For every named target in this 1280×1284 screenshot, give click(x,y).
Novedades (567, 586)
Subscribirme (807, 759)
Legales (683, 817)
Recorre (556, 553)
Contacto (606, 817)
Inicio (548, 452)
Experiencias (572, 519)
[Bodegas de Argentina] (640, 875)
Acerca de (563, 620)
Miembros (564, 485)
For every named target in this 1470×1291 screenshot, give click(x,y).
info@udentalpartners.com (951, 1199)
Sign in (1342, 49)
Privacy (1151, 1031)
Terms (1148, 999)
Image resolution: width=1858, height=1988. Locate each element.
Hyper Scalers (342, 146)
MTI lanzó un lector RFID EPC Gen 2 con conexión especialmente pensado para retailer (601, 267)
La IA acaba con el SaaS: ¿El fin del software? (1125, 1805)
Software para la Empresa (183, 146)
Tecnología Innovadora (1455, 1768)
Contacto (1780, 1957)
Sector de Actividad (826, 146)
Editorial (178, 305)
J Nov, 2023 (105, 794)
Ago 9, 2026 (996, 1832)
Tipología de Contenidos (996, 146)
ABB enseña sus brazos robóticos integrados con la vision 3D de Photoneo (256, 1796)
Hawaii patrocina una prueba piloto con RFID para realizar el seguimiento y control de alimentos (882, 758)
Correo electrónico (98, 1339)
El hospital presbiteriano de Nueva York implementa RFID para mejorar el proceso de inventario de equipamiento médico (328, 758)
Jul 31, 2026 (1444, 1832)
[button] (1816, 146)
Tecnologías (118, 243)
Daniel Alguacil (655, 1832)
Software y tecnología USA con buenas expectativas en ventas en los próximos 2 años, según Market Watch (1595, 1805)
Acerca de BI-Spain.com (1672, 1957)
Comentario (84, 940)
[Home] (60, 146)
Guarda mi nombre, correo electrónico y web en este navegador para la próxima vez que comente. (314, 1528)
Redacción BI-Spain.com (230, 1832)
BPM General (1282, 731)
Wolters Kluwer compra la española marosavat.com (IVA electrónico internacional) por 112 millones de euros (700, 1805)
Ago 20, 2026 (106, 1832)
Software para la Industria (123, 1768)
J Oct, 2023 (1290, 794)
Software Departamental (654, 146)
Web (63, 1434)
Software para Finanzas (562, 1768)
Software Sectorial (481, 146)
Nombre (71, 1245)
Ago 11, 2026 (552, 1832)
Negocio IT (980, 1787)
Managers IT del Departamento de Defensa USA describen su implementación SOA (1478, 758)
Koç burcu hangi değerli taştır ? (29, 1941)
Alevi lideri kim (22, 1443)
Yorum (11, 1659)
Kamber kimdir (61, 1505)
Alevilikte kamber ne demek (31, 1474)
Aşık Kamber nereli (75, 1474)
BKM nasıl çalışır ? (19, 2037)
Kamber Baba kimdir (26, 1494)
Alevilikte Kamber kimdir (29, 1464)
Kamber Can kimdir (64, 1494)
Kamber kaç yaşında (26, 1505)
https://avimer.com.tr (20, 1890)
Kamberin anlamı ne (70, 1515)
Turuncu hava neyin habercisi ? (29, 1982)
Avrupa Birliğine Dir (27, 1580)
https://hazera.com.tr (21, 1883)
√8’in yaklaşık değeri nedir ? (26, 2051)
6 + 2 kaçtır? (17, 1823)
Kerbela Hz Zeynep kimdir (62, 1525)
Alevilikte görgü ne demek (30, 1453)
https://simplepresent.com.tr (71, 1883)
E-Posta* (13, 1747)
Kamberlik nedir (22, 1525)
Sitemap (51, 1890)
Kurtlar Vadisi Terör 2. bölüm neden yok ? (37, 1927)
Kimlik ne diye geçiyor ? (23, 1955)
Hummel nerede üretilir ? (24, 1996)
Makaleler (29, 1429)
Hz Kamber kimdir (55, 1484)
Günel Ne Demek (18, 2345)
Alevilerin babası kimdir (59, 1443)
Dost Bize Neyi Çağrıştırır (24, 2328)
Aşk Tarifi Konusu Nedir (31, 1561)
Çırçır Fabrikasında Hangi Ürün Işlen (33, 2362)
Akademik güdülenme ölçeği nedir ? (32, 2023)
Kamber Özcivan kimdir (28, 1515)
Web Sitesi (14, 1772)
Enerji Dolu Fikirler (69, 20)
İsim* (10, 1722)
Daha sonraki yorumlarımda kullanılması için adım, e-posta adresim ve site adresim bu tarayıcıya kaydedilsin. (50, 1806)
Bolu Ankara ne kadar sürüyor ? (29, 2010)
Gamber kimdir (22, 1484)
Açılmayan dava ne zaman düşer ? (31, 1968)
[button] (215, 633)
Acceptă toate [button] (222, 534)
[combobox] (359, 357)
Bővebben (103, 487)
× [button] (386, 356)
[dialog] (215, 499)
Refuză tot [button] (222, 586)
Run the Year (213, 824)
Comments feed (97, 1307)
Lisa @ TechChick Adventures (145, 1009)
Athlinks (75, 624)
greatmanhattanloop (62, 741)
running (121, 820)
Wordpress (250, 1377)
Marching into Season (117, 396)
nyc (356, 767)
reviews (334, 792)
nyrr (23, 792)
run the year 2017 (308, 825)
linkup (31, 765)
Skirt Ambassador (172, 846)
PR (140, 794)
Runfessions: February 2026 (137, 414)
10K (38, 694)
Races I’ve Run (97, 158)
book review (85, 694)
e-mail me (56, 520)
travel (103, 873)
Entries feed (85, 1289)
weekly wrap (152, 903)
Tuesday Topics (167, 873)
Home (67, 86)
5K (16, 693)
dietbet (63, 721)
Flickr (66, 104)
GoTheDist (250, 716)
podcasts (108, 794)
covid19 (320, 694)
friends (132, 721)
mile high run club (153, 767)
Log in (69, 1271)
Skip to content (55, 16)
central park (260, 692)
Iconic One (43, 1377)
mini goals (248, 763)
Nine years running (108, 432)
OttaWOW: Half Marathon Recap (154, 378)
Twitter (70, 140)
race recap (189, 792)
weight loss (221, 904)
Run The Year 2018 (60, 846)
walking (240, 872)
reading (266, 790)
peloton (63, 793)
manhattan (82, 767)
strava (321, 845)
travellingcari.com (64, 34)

....................

### What to produce
Return the full listing. Leave every word as it stands.

### Output for this exercise
For every named target in this 1280×1284 screenshot, give click(x,y).
Novedades (567, 586)
Subscribirme (807, 759)
Legales (683, 817)
Recorre (556, 553)
Contacto (606, 817)
Inicio (548, 452)
Experiencias (572, 519)
[Bodegas de Argentina] (640, 875)
Acerca de (563, 620)
Miembros (564, 485)
For every named target in this 1470×1291 screenshot, give click(x,y).
info@udentalpartners.com (951, 1199)
Sign in (1342, 49)
Privacy (1151, 1031)
Terms (1148, 999)
Image resolution: width=1858, height=1988. Locate each element.
Hyper Scalers (342, 146)
MTI lanzó un lector RFID EPC Gen 2 con conexión especialmente pensado para retailer (601, 267)
La IA acaba con el SaaS: ¿El fin del software? (1125, 1805)
Software para la Empresa (183, 146)
Tecnología Innovadora (1455, 1768)
Contacto (1780, 1957)
Sector de Actividad (826, 146)
Editorial (178, 305)
J Nov, 2023 (105, 794)
Ago 9, 2026 (996, 1832)
Tipología de Contenidos (996, 146)
ABB enseña sus brazos robóticos integrados con la vision 3D de Photoneo (256, 1796)
Hawaii patrocina una prueba piloto con RFID para realizar el seguimiento y control de alimentos (882, 758)
Correo electrónico (98, 1339)
El hospital presbiteriano de Nueva York implementa RFID para mejorar el proceso de inventario de equipamiento médico (328, 758)
Jul 31, 2026 (1444, 1832)
[button] (1816, 146)
Tecnologías (118, 243)
Daniel Alguacil (655, 1832)
Software y tecnología USA con buenas expectativas en ventas en los próximos 2 años, según Market Watch (1595, 1805)
Acerca de BI-Spain.com (1672, 1957)
Comentario (84, 940)
[Home] (60, 146)
Guarda mi nombre, correo electrónico y web en este navegador para la próxima vez que comente. (314, 1528)
Redacción BI-Spain.com (230, 1832)
BPM General (1282, 731)
Wolters Kluwer compra la española marosavat.com (IVA electrónico internacional) por 112 millones de euros (700, 1805)
Ago 20, 2026 (106, 1832)
Software para la Industria (123, 1768)
J Oct, 2023 (1290, 794)
Software Departamental (654, 146)
Web (63, 1434)
Software para Finanzas (562, 1768)
Software Sectorial (481, 146)
Nombre (71, 1245)
Ago 11, 2026 (552, 1832)
Negocio IT (980, 1787)
Managers IT del Departamento de Defensa USA describen su implementación SOA (1478, 758)
Koç burcu hangi değerli taştır ? (29, 1941)
Alevi lideri kim (22, 1443)
Yorum (11, 1659)
Kamber kimdir (61, 1505)
Alevilikte kamber ne demek (31, 1474)
Aşık Kamber nereli (75, 1474)
BKM nasıl çalışır ? (19, 2037)
Kamber Baba kimdir (26, 1494)
Alevilikte Kamber kimdir (29, 1464)
Kamber Can kimdir (64, 1494)
Kamber kaç yaşında (26, 1505)
https://avimer.com.tr (20, 1890)
Kamberin anlamı ne (70, 1515)
Turuncu hava neyin habercisi ? (29, 1982)
Avrupa Birliğine Dir (27, 1580)
https://hazera.com.tr (21, 1883)
√8’in yaklaşık değeri nedir ? (26, 2051)
6 + 2 kaçtır? (17, 1823)
Kerbela Hz Zeynep kimdir (62, 1525)
Alevilikte görgü ne demek (30, 1453)
https://simplepresent.com.tr (71, 1883)
E-Posta* (13, 1747)
Kamberlik nedir (22, 1525)
Sitemap (51, 1890)
Kurtlar Vadisi Terör 2. bölüm neden yok ? (37, 1927)
Kimlik ne diye geçiyor ? (23, 1955)
Hummel nerede üretilir ? (24, 1996)
Makaleler (29, 1429)
Hz Kamber kimdir (55, 1484)
Günel Ne Demek (18, 2345)
Alevilerin babası kimdir (59, 1443)
Dost Bize Neyi Çağrıştırır (24, 2328)
Aşk Tarifi Konusu Nedir (31, 1561)
Çırçır Fabrikasında Hangi Ürün Işlen (33, 2362)
Akademik güdülenme ölçeği nedir ? (32, 2023)
Kamber Özcivan kimdir (28, 1515)
Web Sitesi (14, 1772)
Enerji Dolu Fikirler (69, 20)
İsim* (10, 1722)
Daha sonraki yorumlarımda kullanılması için adım, e-posta adresim ve site adresim bu tarayıcıya kaydedilsin. (50, 1806)
Bolu Ankara ne kadar sürüyor ? (29, 2010)
Gamber kimdir (22, 1484)
Açılmayan dava ne zaman düşer ? (31, 1968)
[button] (215, 633)
Acceptă toate [button] (222, 534)
[combobox] (359, 357)
Bővebben (103, 487)
× [button] (386, 356)
[dialog] (215, 499)
Refuză tot [button] (222, 586)
Run the Year (213, 824)
Comments feed (97, 1307)
Lisa @ TechChick Adventures (145, 1009)
Athlinks (75, 624)
greatmanhattanloop (62, 741)
running (121, 820)
Wordpress (250, 1377)
Marching into Season (117, 396)
nyc (356, 767)
reviews (334, 792)
nyrr (23, 792)
run the year 2017 (308, 825)
linkup (31, 765)
Skirt Ambassador (172, 846)
PR (140, 794)
Runfessions: February 2026 (137, 414)
10K (38, 694)
Races I’ve Run (97, 158)
book review (85, 694)
e-mail me (56, 520)
travel (103, 873)
Entries feed (85, 1289)
weekly wrap (152, 903)
Tuesday Topics (167, 873)
Home (67, 86)
5K (16, 693)
dietbet (63, 721)
Flickr (66, 104)
GoTheDist (250, 716)
podcasts (108, 794)
covid19 (320, 694)
friends (132, 721)
mile high run club (153, 767)
Log in (69, 1271)
Skip to content (55, 16)
central park (260, 692)
Iconic One (43, 1377)
mini goals (248, 763)
Nine years running (108, 432)
OttaWOW: Half Marathon Recap (154, 378)
Twitter (70, 140)
race recap (189, 792)
weight loss (221, 904)
Run The Year 2018 (60, 846)
walking (240, 872)
reading (266, 790)
peloton (63, 793)
manhattan (82, 767)
strava (321, 845)
travellingcari.com (64, 34)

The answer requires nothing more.